Prompt:
Among the records that follow, set down only the lines from the one containing "Image resolution: width=333, height=2576." to the one containing "censure (192, 793)", both included, exactly.

Entries provided:
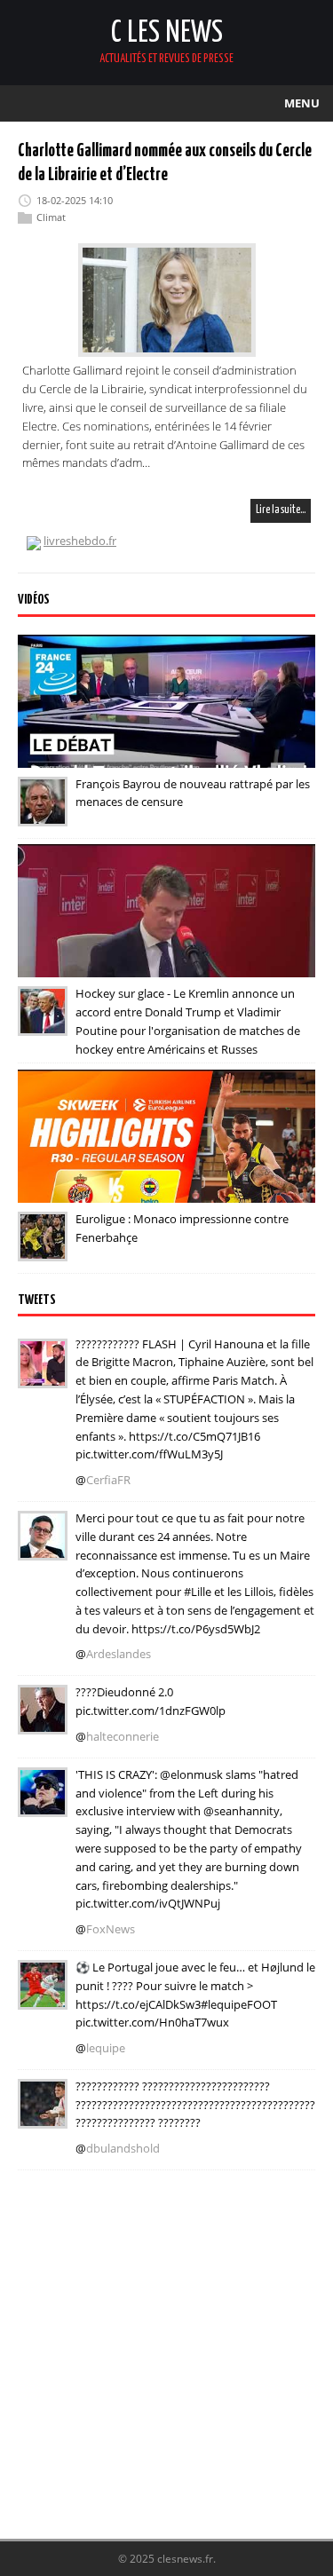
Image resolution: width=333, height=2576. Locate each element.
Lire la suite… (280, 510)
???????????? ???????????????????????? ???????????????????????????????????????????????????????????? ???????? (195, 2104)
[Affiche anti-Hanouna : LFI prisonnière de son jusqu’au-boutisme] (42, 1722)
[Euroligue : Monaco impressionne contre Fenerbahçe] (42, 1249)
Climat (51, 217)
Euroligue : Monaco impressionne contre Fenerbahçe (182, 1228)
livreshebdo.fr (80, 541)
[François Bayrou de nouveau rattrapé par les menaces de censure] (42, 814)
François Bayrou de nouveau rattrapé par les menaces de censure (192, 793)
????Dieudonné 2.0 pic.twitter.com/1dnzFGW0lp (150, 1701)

==

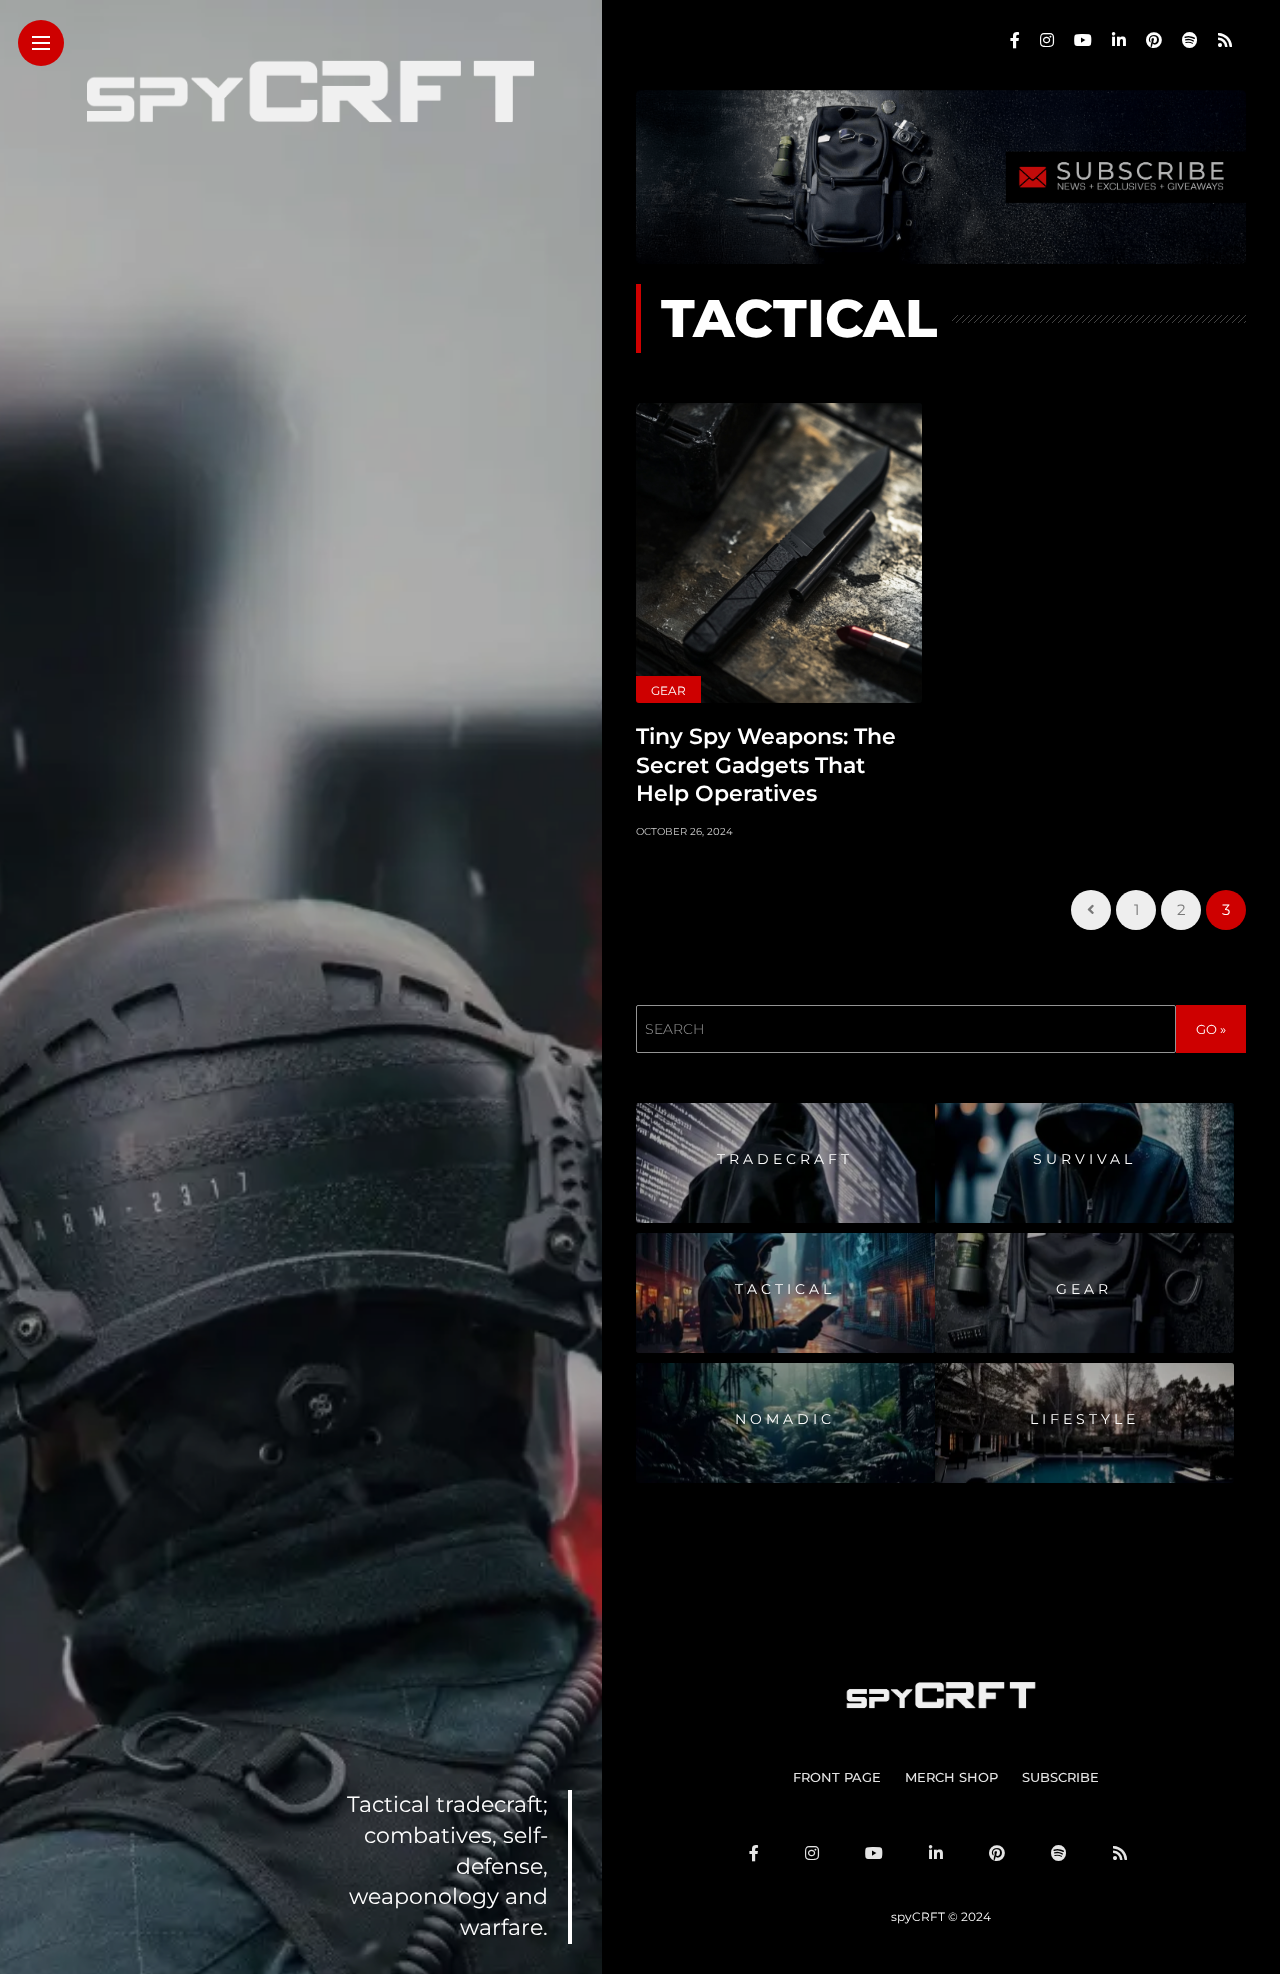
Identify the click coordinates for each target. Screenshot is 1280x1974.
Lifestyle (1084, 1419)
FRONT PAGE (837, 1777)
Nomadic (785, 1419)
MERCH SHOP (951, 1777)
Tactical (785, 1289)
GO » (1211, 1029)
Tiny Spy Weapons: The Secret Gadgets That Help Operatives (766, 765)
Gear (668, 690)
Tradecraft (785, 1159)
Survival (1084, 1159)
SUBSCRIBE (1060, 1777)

--

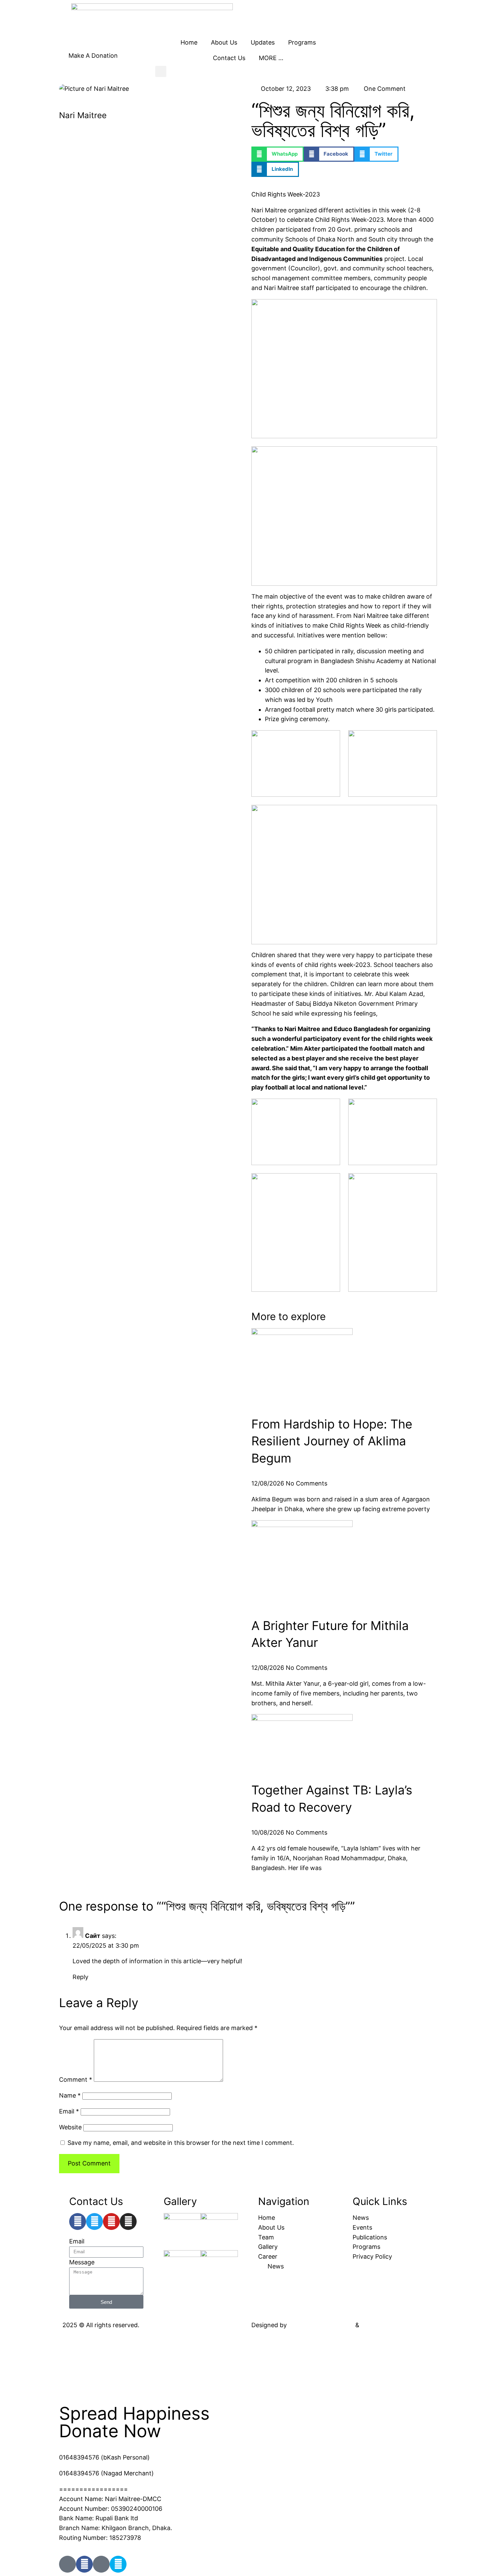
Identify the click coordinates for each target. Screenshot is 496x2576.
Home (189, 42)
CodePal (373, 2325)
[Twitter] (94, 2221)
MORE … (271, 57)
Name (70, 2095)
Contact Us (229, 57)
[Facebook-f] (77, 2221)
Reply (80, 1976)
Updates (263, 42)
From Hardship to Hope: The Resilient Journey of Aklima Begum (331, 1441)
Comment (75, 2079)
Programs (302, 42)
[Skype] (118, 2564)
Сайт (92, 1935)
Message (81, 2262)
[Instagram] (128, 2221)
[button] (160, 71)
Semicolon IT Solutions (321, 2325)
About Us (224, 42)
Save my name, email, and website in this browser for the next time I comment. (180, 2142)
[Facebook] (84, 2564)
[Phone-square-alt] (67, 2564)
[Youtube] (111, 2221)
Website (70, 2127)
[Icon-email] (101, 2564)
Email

Finished task:
Image resolution: width=333, height=2576. Locate each element.
Lire la suite… (280, 510)
???????????? ???????????????????????? ???????????????????????????????????????????????????????????? ???????? (195, 2104)
[Affiche anti-Hanouna : LFI prisonnière de son jusqu’au-boutisme] (42, 1722)
[Euroligue : Monaco impressionne contre Fenerbahçe] (42, 1249)
Climat (51, 217)
Euroligue : Monaco impressionne contre Fenerbahçe (182, 1228)
livreshebdo.fr (80, 541)
[François Bayrou de nouveau rattrapé par les menaces de censure] (42, 814)
François Bayrou de nouveau rattrapé par les menaces de censure (192, 793)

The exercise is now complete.